What to produce
For the word "showing", count the lines in the records below that include it and give only that number.
---
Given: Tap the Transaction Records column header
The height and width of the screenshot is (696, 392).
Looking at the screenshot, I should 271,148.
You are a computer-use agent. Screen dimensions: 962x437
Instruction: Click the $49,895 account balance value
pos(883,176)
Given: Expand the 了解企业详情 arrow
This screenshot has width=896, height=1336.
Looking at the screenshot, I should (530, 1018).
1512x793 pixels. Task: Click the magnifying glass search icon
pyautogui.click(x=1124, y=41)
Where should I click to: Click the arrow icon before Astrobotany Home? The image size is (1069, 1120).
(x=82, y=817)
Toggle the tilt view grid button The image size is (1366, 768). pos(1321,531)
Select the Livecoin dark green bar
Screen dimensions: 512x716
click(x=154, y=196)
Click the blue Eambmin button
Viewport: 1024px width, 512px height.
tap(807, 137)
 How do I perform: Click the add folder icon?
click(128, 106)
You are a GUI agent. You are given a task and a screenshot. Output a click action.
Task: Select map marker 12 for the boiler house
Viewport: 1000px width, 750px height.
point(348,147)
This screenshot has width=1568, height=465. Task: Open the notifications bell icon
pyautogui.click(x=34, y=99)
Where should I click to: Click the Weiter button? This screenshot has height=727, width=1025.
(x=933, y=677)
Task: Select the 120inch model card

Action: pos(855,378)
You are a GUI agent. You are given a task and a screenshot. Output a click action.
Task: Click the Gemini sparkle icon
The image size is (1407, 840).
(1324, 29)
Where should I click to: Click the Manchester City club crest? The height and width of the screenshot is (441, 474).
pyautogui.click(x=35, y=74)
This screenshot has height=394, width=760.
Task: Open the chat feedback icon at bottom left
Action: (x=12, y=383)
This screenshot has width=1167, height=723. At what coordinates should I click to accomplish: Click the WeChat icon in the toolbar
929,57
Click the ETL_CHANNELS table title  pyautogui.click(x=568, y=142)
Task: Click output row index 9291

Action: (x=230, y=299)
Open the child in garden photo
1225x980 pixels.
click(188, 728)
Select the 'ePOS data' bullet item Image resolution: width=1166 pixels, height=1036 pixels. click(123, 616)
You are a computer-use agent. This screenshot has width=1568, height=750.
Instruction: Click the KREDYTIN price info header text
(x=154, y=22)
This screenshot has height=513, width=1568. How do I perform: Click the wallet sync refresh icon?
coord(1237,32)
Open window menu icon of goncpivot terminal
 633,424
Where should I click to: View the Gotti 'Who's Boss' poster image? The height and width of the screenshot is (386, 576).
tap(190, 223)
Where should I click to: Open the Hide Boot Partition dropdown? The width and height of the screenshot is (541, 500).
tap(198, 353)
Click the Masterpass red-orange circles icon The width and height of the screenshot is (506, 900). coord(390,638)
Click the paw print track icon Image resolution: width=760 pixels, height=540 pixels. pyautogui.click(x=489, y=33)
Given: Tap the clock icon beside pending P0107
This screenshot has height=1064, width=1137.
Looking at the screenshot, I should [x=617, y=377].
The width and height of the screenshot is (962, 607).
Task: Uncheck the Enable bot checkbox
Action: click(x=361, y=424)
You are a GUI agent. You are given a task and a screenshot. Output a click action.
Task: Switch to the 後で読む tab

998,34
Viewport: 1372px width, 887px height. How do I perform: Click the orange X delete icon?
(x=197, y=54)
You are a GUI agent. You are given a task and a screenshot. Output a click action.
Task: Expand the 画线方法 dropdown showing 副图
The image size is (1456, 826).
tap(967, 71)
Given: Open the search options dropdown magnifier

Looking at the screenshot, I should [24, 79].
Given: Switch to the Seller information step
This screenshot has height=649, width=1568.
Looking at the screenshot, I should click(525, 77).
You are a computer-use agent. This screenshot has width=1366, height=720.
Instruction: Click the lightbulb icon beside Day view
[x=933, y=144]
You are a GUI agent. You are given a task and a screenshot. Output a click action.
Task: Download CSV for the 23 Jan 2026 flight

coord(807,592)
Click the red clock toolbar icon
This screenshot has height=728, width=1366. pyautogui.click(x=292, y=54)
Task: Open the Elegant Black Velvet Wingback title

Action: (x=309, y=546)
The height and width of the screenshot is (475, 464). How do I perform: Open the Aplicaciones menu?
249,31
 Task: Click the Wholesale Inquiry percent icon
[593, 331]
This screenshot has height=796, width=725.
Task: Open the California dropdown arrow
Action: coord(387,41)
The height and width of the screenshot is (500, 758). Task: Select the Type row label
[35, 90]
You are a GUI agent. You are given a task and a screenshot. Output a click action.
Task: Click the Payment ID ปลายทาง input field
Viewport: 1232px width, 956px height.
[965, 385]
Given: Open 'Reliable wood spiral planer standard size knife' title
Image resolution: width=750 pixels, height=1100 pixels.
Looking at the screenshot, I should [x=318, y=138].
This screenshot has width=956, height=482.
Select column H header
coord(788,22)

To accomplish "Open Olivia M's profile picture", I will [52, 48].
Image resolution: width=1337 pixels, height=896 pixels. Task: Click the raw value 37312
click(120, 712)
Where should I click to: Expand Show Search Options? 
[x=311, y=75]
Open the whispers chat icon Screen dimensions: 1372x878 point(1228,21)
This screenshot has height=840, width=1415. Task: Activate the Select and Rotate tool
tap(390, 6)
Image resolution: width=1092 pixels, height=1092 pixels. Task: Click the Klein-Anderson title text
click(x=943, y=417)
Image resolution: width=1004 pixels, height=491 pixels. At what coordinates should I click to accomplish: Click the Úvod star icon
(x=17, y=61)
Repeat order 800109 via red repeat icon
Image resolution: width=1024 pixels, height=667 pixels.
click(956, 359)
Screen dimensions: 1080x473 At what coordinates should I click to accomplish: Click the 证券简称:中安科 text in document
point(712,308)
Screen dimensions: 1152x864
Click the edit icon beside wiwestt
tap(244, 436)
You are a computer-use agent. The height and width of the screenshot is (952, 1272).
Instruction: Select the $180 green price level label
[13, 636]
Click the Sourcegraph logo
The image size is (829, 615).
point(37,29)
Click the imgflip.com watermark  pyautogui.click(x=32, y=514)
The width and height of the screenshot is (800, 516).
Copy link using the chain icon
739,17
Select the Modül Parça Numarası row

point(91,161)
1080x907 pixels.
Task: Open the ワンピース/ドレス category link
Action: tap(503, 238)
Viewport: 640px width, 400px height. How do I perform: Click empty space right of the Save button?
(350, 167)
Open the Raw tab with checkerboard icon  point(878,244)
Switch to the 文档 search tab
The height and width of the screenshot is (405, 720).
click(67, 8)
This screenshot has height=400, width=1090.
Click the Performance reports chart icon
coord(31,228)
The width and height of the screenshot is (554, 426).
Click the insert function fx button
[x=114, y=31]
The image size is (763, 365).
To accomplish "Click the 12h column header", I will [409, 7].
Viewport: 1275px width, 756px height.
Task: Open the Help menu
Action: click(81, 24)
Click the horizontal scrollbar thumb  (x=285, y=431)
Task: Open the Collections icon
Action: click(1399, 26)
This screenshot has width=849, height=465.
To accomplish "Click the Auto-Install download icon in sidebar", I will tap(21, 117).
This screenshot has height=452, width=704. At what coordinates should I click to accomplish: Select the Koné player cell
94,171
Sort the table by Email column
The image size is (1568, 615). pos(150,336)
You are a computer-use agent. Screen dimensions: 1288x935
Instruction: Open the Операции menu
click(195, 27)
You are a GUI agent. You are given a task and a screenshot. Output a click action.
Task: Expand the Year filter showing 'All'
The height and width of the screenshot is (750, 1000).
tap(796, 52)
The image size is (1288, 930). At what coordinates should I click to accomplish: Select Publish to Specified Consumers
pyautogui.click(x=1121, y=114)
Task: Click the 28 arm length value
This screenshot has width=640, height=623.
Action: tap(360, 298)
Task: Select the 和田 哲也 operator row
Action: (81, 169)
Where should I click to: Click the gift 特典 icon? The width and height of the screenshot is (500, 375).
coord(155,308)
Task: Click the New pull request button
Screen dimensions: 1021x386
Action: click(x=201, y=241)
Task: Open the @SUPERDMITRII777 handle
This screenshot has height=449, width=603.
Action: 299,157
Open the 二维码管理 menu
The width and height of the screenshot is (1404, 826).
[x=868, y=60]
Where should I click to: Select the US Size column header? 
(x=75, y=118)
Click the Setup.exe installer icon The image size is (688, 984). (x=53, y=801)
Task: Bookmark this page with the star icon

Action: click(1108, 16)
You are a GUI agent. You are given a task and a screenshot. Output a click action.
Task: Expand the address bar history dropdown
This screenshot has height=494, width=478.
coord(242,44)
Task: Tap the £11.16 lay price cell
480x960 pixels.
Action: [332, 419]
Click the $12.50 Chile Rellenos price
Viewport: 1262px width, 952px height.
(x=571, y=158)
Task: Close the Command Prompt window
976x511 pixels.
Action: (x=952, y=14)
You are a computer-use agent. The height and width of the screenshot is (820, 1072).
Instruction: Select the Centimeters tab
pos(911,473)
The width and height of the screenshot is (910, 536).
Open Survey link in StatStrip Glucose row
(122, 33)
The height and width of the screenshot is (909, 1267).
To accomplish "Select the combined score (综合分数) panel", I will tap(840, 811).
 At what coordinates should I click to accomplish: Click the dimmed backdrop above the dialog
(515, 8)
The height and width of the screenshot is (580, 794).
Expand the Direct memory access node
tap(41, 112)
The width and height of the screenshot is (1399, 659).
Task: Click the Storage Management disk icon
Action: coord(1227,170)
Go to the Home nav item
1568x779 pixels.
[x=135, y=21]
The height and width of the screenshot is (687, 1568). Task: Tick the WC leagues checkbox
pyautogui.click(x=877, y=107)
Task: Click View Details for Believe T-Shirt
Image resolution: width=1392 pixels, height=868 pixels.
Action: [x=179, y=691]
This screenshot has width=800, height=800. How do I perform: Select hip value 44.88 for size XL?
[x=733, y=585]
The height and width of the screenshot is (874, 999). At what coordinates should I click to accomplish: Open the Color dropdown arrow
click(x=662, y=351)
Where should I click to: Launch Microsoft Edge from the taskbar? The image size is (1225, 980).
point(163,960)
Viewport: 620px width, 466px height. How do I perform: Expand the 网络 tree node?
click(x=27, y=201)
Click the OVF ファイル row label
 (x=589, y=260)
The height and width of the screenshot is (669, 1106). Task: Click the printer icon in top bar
---
Written answer
2